◆ **About this exercise**: Your answer should repeat exactly the lines from the one holding "This screenshot has width=963, height=541." through the end of the data, and it should contain no pictures.

-- Record excerpts follows --

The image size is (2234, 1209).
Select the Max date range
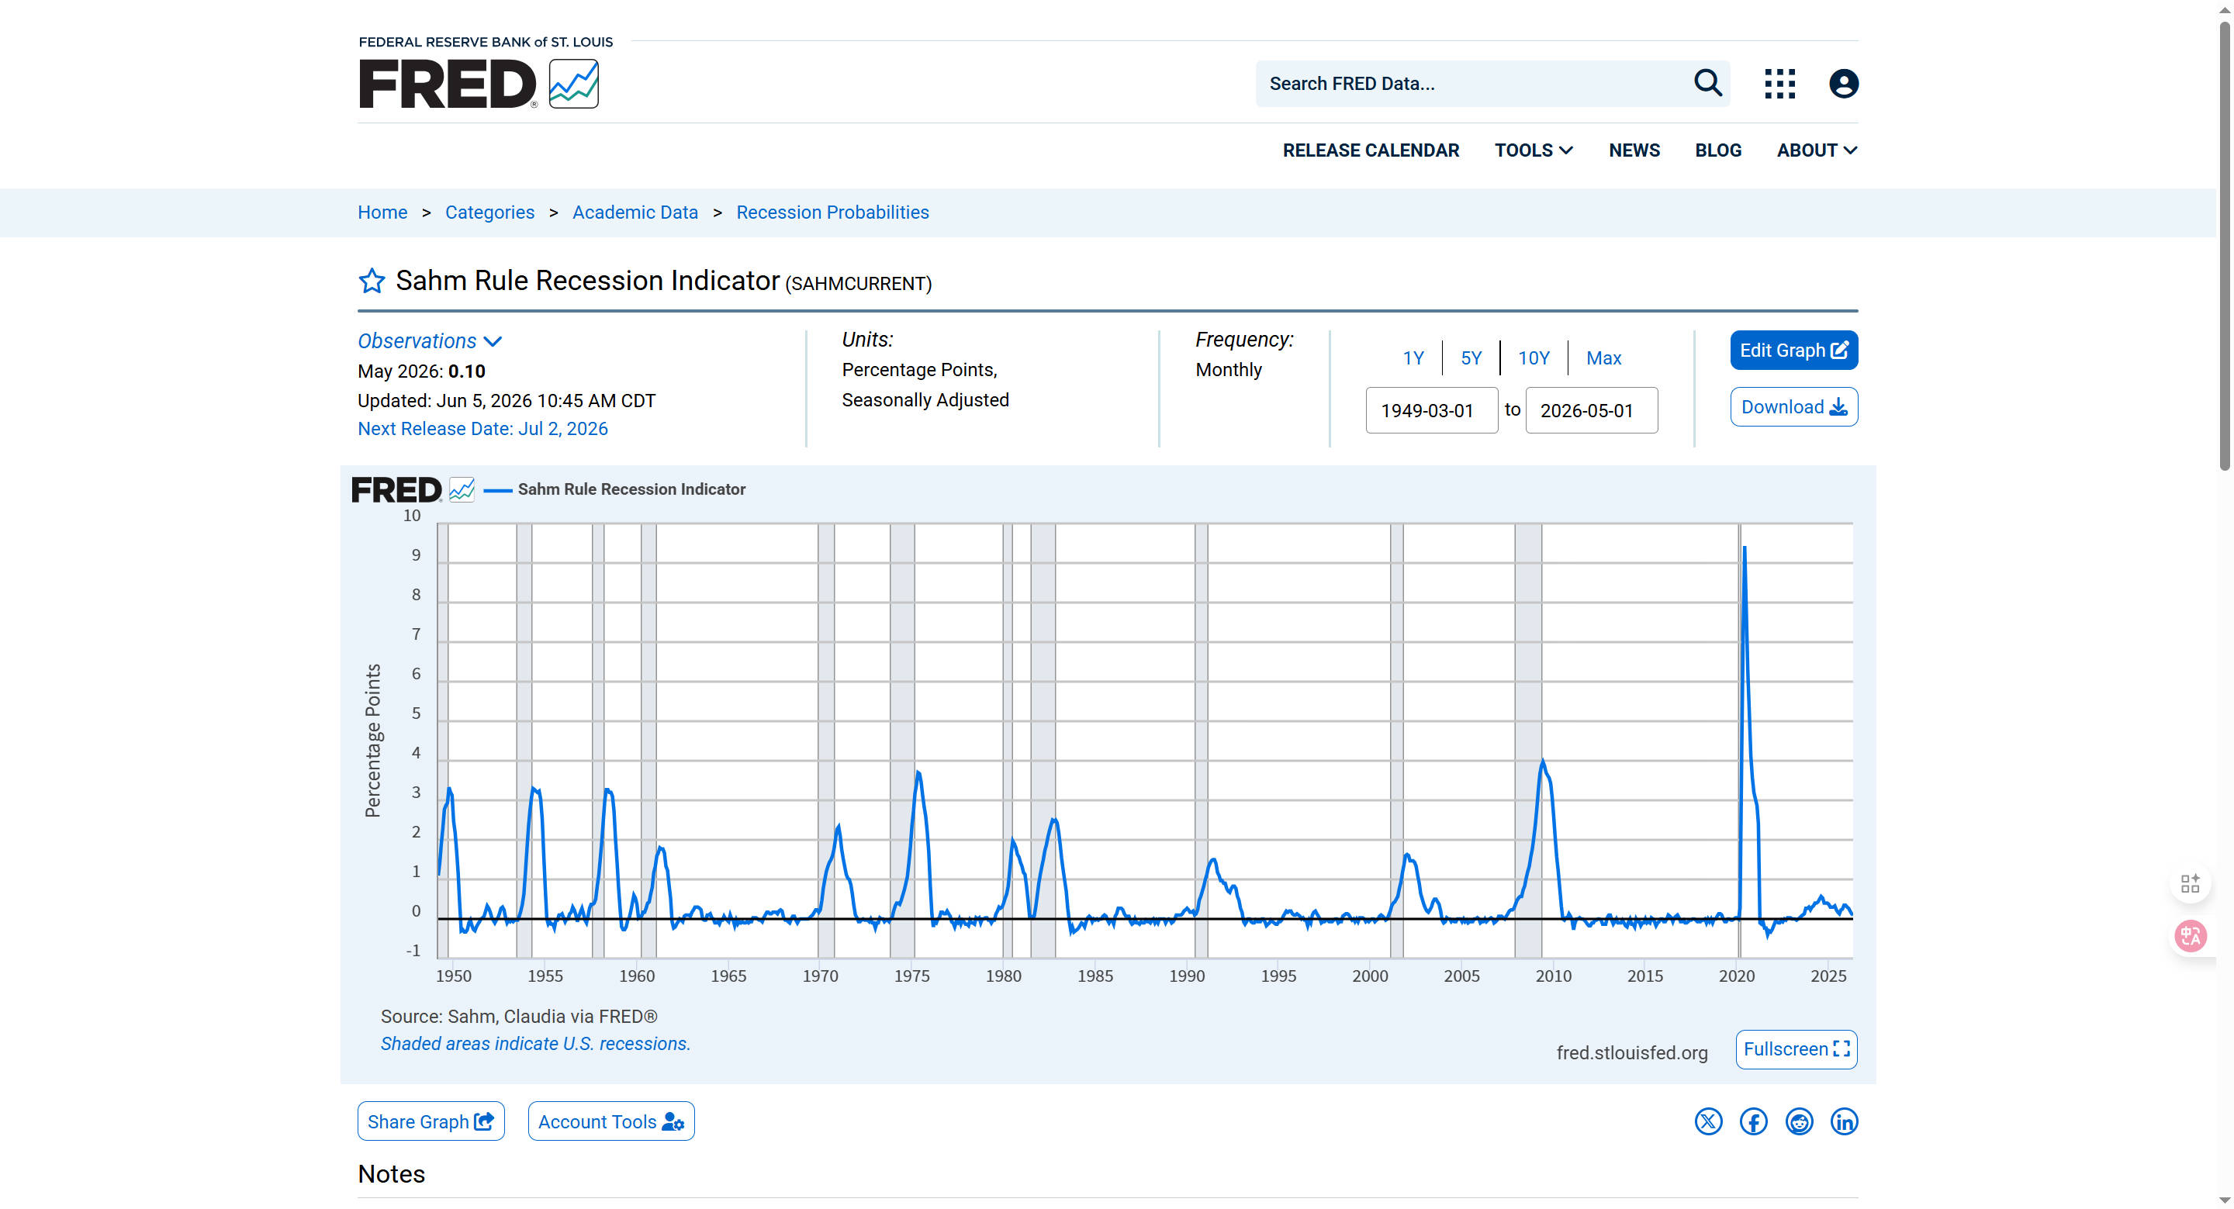pos(1604,357)
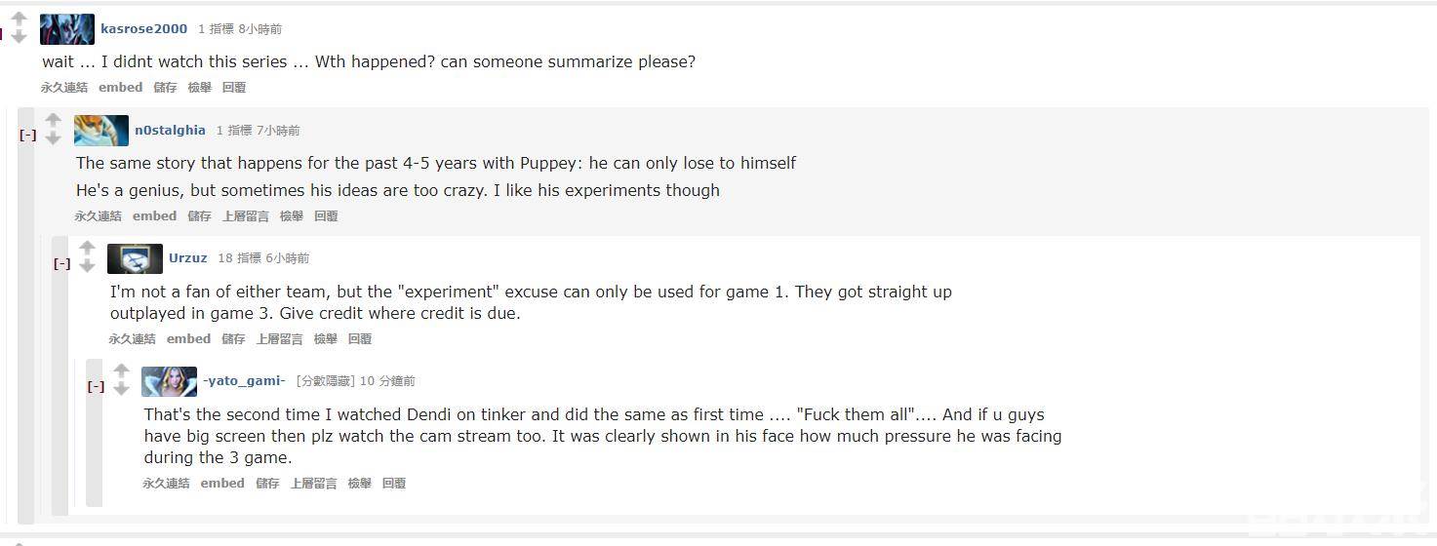Upvote -yato_gami-'s comment
Viewport: 1437px width, 546px height.
pos(121,371)
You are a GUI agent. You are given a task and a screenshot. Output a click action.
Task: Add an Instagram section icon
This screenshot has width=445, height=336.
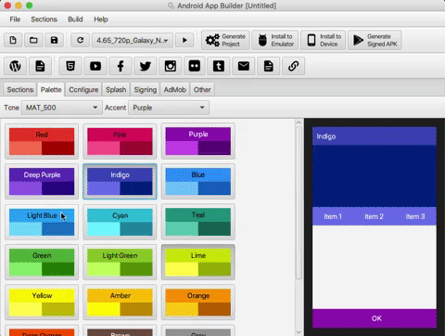(x=170, y=66)
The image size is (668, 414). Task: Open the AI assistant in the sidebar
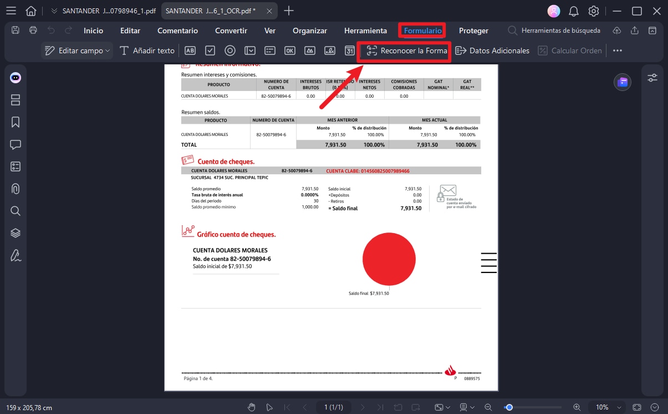[x=15, y=77]
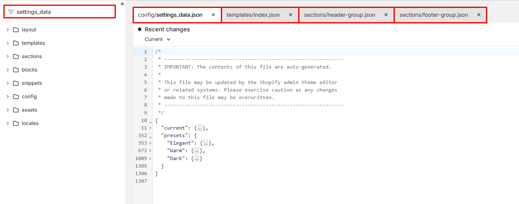
Task: Expand the config folder chevron
Action: point(8,97)
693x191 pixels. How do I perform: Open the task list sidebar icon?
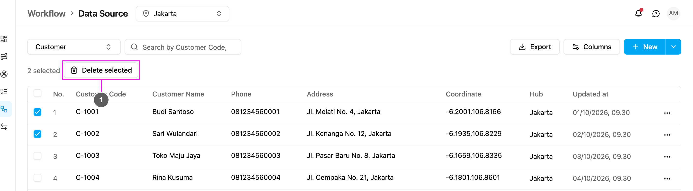(x=4, y=92)
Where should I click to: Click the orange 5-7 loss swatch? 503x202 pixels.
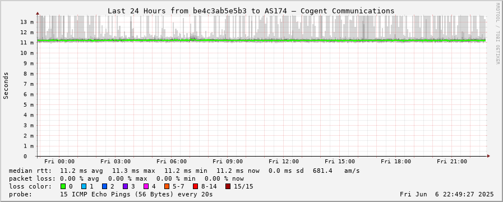[167, 186]
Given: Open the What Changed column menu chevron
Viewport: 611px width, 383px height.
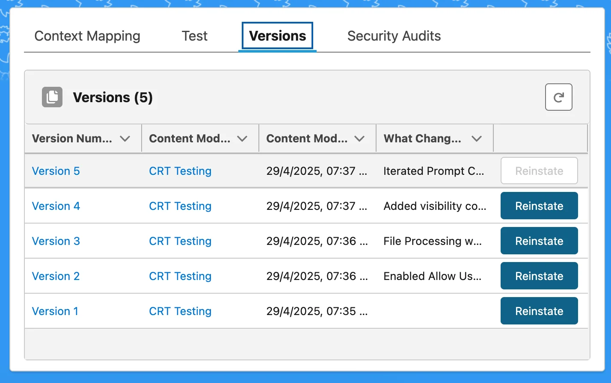Looking at the screenshot, I should coord(477,138).
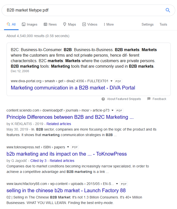The image size is (177, 209).
Task: Open selling in the chinese b2b market link
Action: tap(66, 190)
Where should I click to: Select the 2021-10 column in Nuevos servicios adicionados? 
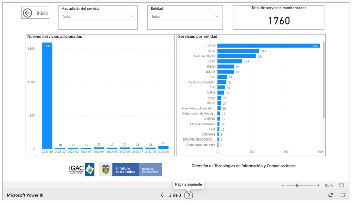tap(47, 97)
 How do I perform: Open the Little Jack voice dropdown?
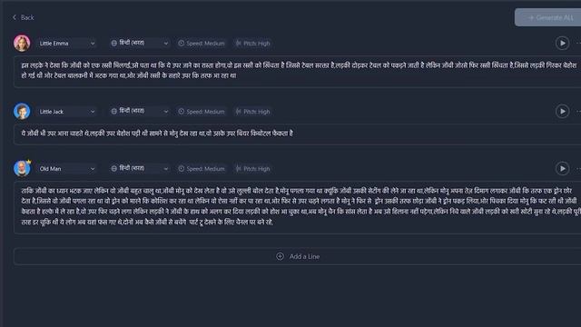click(66, 112)
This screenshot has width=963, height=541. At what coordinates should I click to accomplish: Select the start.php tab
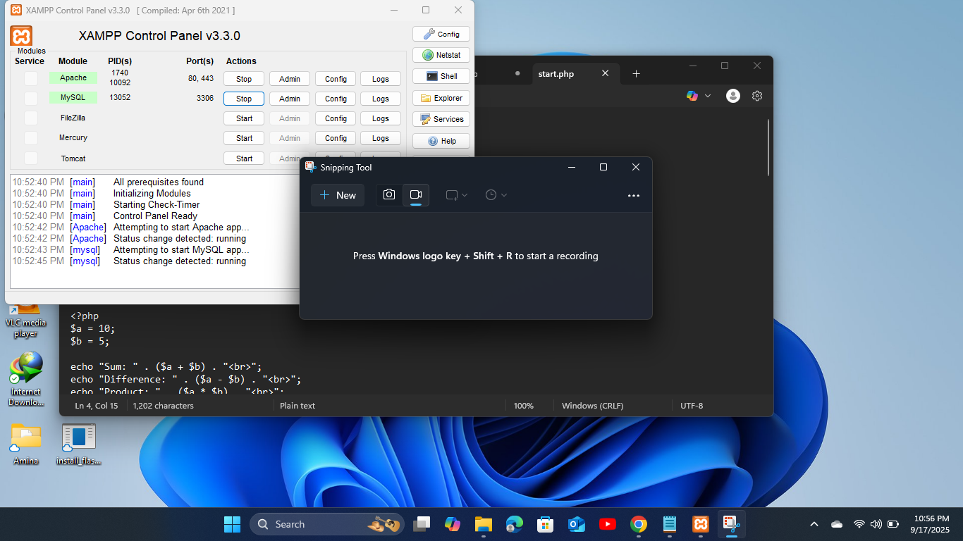coord(556,74)
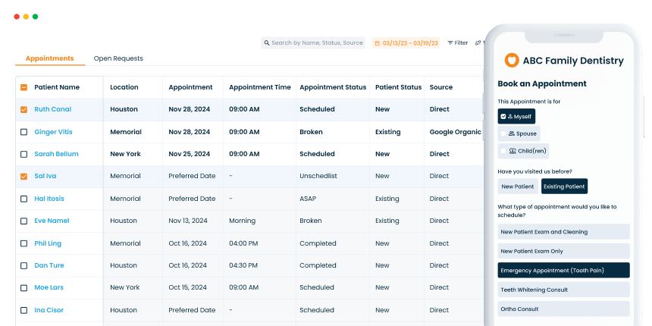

-- Record excerpts concluded --

◆ **Task response**:
This screenshot has width=963, height=541. At what coordinates should I click to accomplish: Select the start.php tab
coord(556,74)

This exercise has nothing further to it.